Jefferson Elias

How to retrieve information about SSIS packages stored in MSDB Database

February 21, 2017 by

Introduction

Nowadays, most mid-size companies have implemented a Data Warehouse (DWH) solution. This DWH can be designed using a set of tools (or features) from Microsoft SQL Server. One of them is SQL Server Integration Services, also known as SSIS.

Basically, this feature (SSIS) allows us to extract, transform and load data from almost any kind of source to almost any kind of destination : flat file, Excel File, RDBMS. Based on our version of SQL Server, we will use either Visual Studio (starting SQL Server 2012) or SQL Server BI Development Studio (before SQL Server 2012).

Microsoft defines SSIS as a plaftform for building enterprise-level data integration and transformation solutions. We can easily imagine that building a data warehouse is not the only application SSIS is designed for. There is an article on Technet listing ten typical usages of SSIS : Typical Uses of Integration Services.
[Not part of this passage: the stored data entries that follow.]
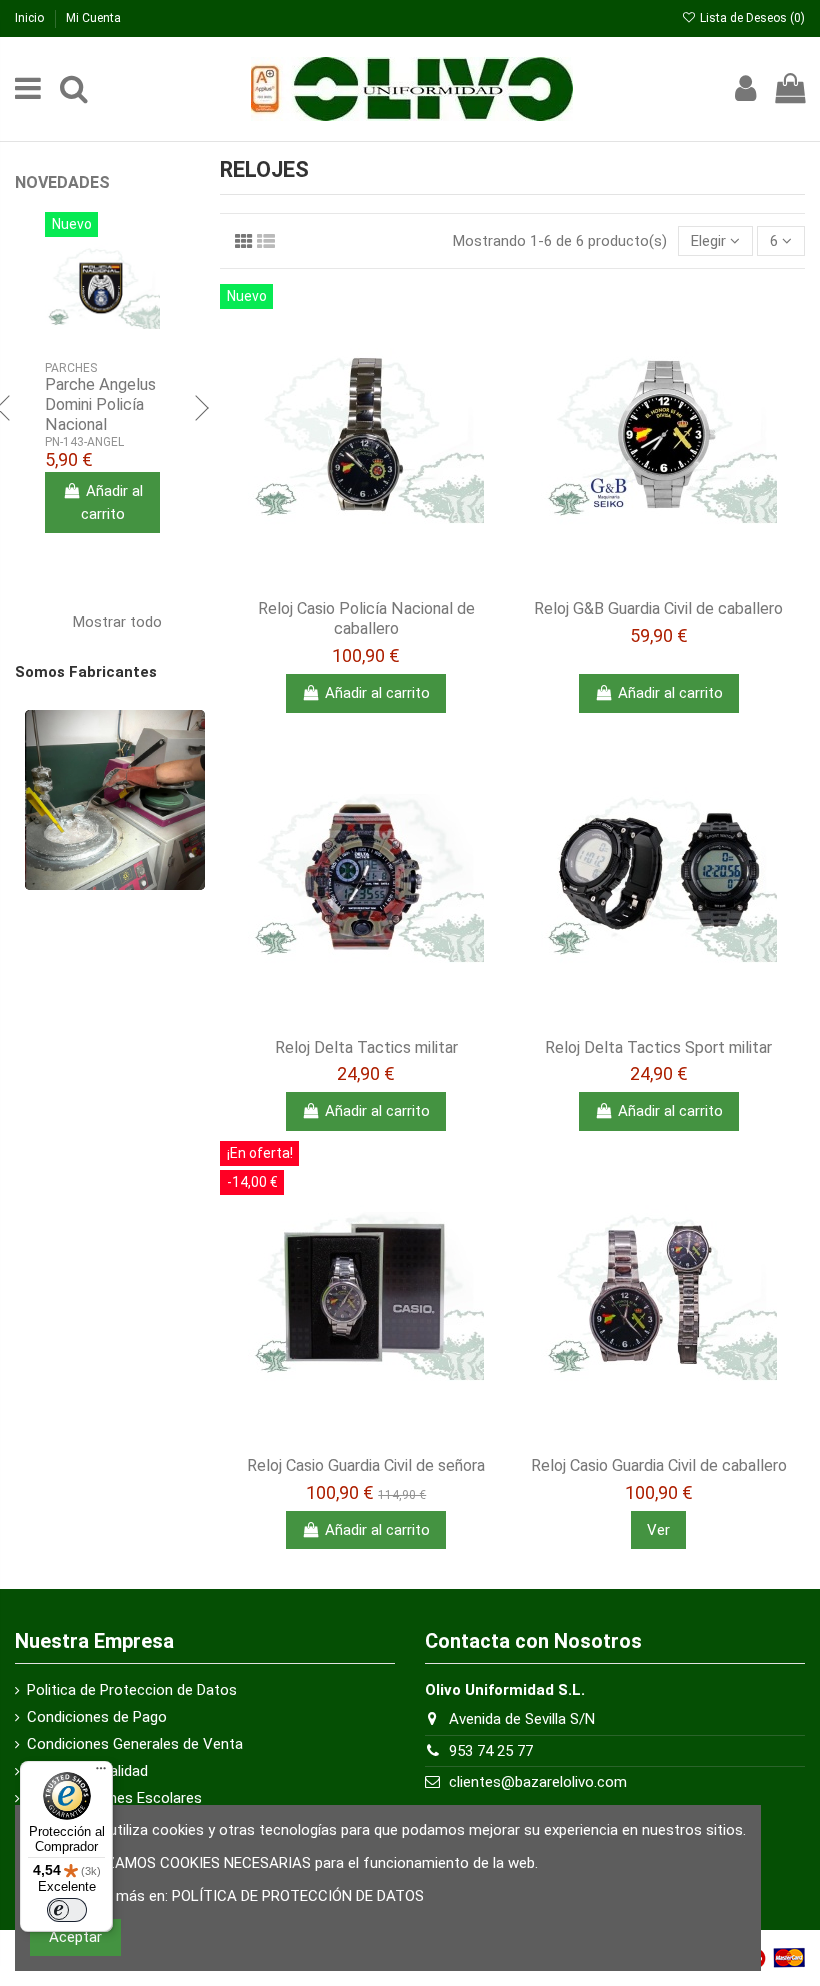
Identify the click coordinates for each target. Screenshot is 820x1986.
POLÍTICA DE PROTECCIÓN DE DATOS (298, 1896)
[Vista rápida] (396, 582)
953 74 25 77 (491, 1751)
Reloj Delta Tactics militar (366, 1047)
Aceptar (75, 1937)
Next (200, 410)
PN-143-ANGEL (84, 442)
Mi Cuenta (93, 18)
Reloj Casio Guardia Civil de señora (366, 1465)
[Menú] (101, 1773)
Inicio (31, 18)
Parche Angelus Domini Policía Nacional (100, 404)
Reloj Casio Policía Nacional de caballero (366, 618)
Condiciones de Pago (97, 1717)
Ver (658, 1530)
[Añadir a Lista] (336, 582)
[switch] (67, 1910)
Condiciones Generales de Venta (135, 1744)
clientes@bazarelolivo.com (538, 1782)
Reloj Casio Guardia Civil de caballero (659, 1465)
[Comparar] (366, 582)
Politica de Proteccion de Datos (132, 1690)
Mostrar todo (129, 619)
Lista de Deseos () (751, 18)
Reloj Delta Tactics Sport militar (658, 1047)
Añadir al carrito (377, 693)
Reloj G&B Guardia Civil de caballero (658, 608)
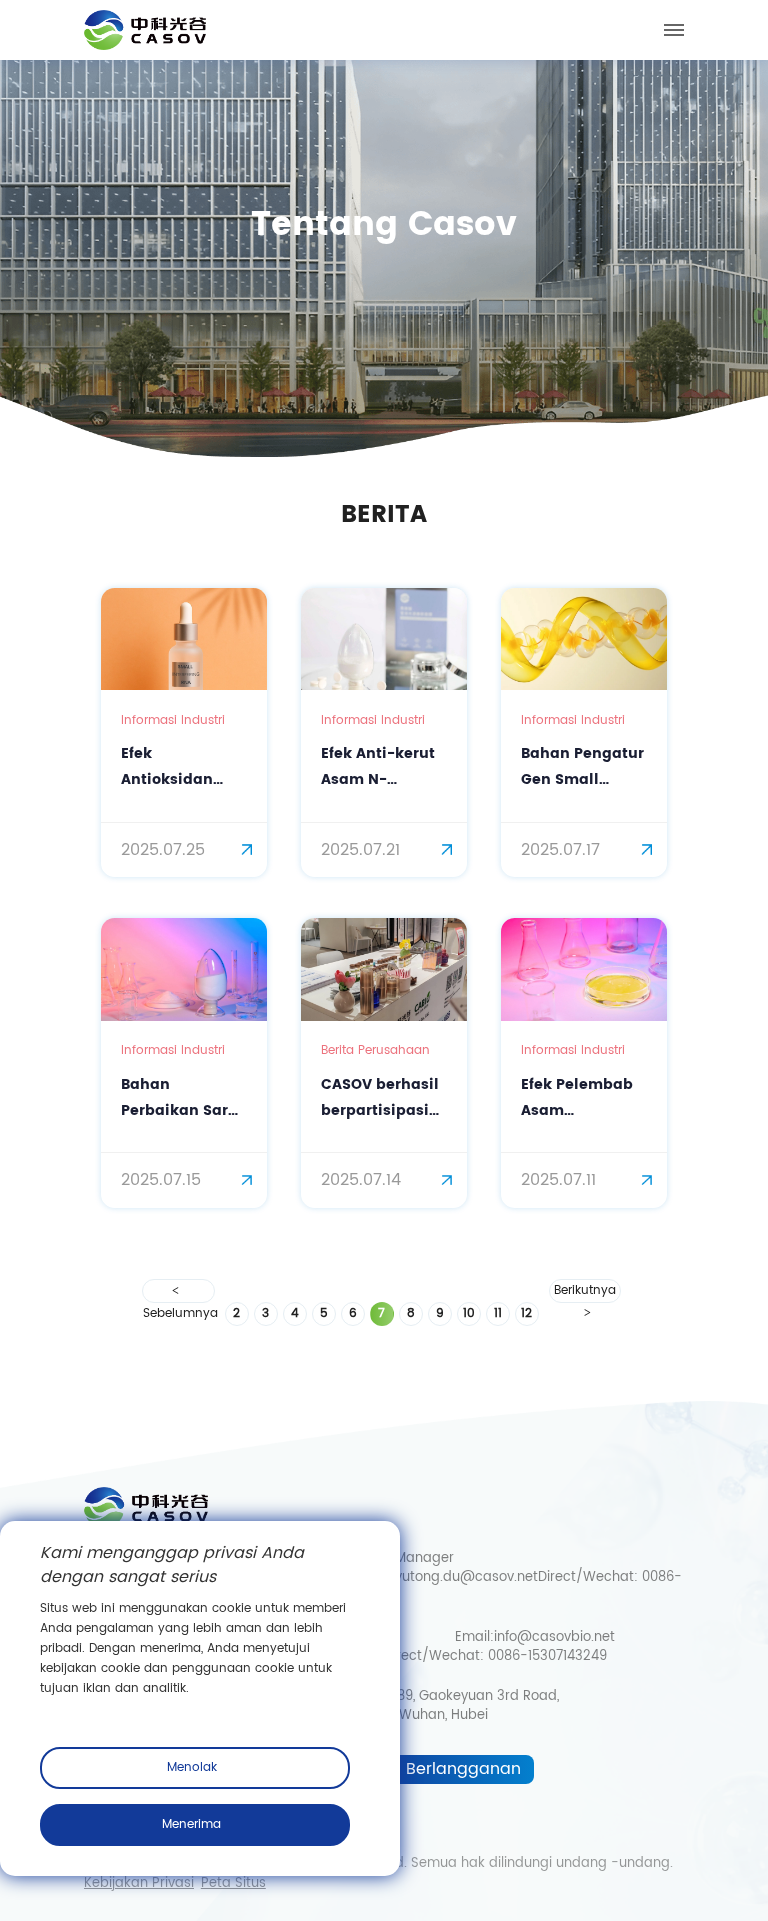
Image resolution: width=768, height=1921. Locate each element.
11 (498, 1313)
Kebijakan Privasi (139, 1884)
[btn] (674, 30)
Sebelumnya (178, 1291)
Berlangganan (463, 1769)
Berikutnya (585, 1290)
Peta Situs (233, 1884)
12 (526, 1313)
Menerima (191, 1824)
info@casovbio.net (554, 1637)
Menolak (192, 1767)
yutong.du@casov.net (466, 1577)
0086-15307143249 (547, 1656)
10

With some basic searching, you will find in Microsoft’s documentation, articles and blog posts that there are two kinds of deliverables when we work with SQL Server Integration Services : we can build and deploy SSIS deliverables either as packages or projects.

There are plenty of differences between those two modes :

  • You cannot deploy projects prior to SQL Server 2012 : project deployment appeared with this version. This mode of deployment overcomes package deployment, which is now referred to « legacy deployment mode ».

    So, before SQL Server 2012, only package deployment is available. Microsoft provides tools to migrate from an older version of a SSIS packages to a SSIS project containing this package.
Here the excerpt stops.